La statua del giudice Giovanni Falcone  ha subito un oltraggioso atto di vandalismo da cui lo Stato deve ripartire per impartire ai giovani una nuova educazione. 

A 25 anni dalla strage di Capaci il ricordo di Giovanni Falcone è più che mai vivo sia in chi ammira il giudice per quello che ha fatto, sia in chi cova un aspro sentimento di vendetta.
La decapitazione della statua di Falcone davanti alla scuola a lui intitolata a Palermo è una dimostrazione di questa seconda corrente di pensiero.
È accaduto che un gruppo di vandali abbia staccato la testa dalla statua del giudice mentre qualcun altro, qualche giorno dopo, ha lasciato un uccello decapitato di fronte alla stessa scuola in segno di avvertimento.
La gravità di questo fatto si commenta da sola, soprattutto se si pensa alle azioni di riscatto  sociale compiute da una scuola che sorge nello Zen di Palermo, uno dei quartieri più pericolosi della città.


Bisogna domandarsi se quei vandali siano ragazzi che la scuola non è riuscita ad educare oppure se siano ragazzi esterni alla scuola, cresciuti con determinate idee a causa dei genitori.
In entrambi i casi è una sconfitta da cui, però, è necessario ripartire, da cui prendere forza. Non si deve e non si può fermare il tentativo di acculturare i ragazzi, dei toglierli dalla strada, facendo loro capire che è possibile un’altra via che non sia quella della delinquenza e della criminalità organizzata.


Occorre che ci sia un’informazione capillare per far capire ai ragazzi chi sono stati Falcone e Borsellino e perché la loro azione è stata tanto importante.
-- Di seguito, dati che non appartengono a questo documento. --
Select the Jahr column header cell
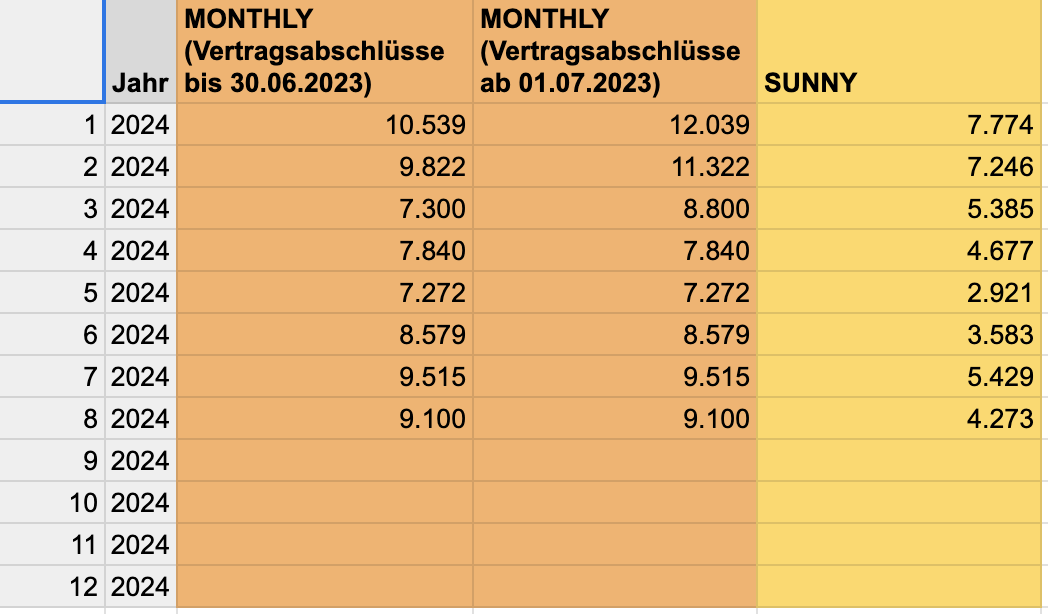The height and width of the screenshot is (614, 1048). pyautogui.click(x=140, y=51)
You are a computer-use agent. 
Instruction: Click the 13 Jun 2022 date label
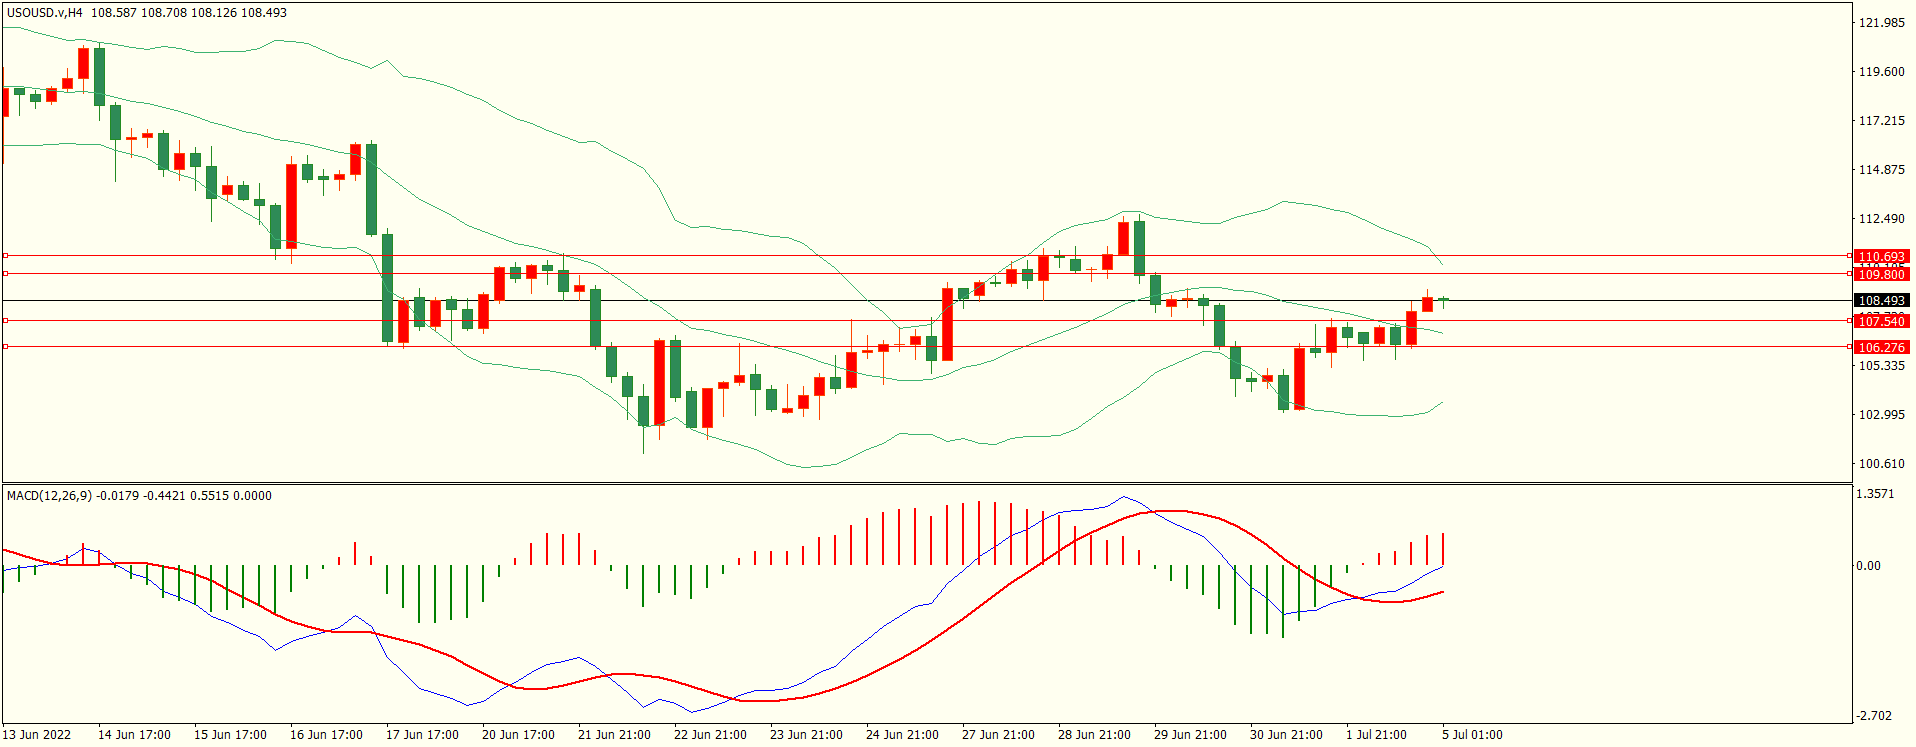(37, 735)
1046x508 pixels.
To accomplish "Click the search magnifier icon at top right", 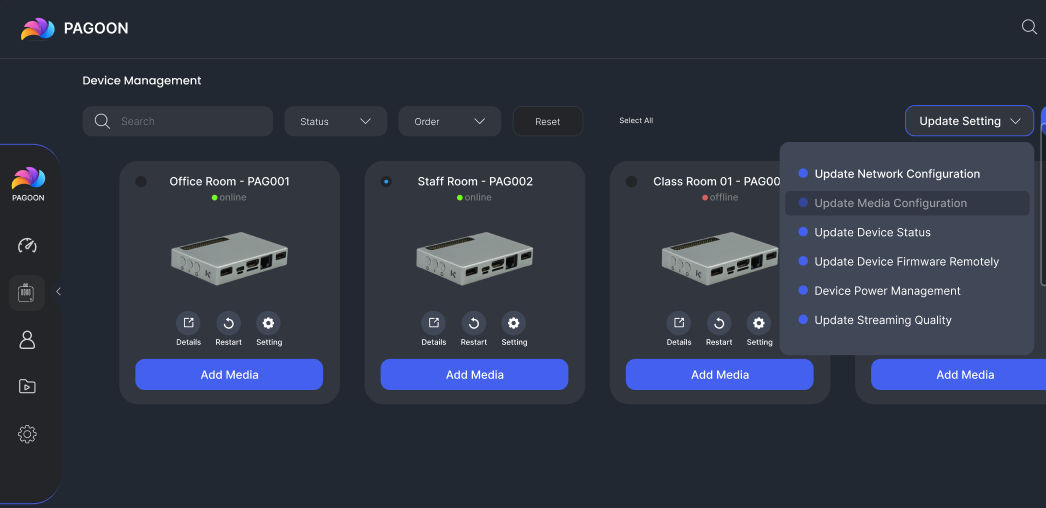I will coord(1029,27).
Lo stato ha il dovere morale di intervenire in questa questione e prima ancora di far comprendere la grandezza dei due giudici convincere i ragazzi che non è con la sopraffazione che si va avanti.
La Mafia non deve averla vinta, bisogna continuare a lottare per togliere i ragazzini dalle strade e far prendere loro un’altra via.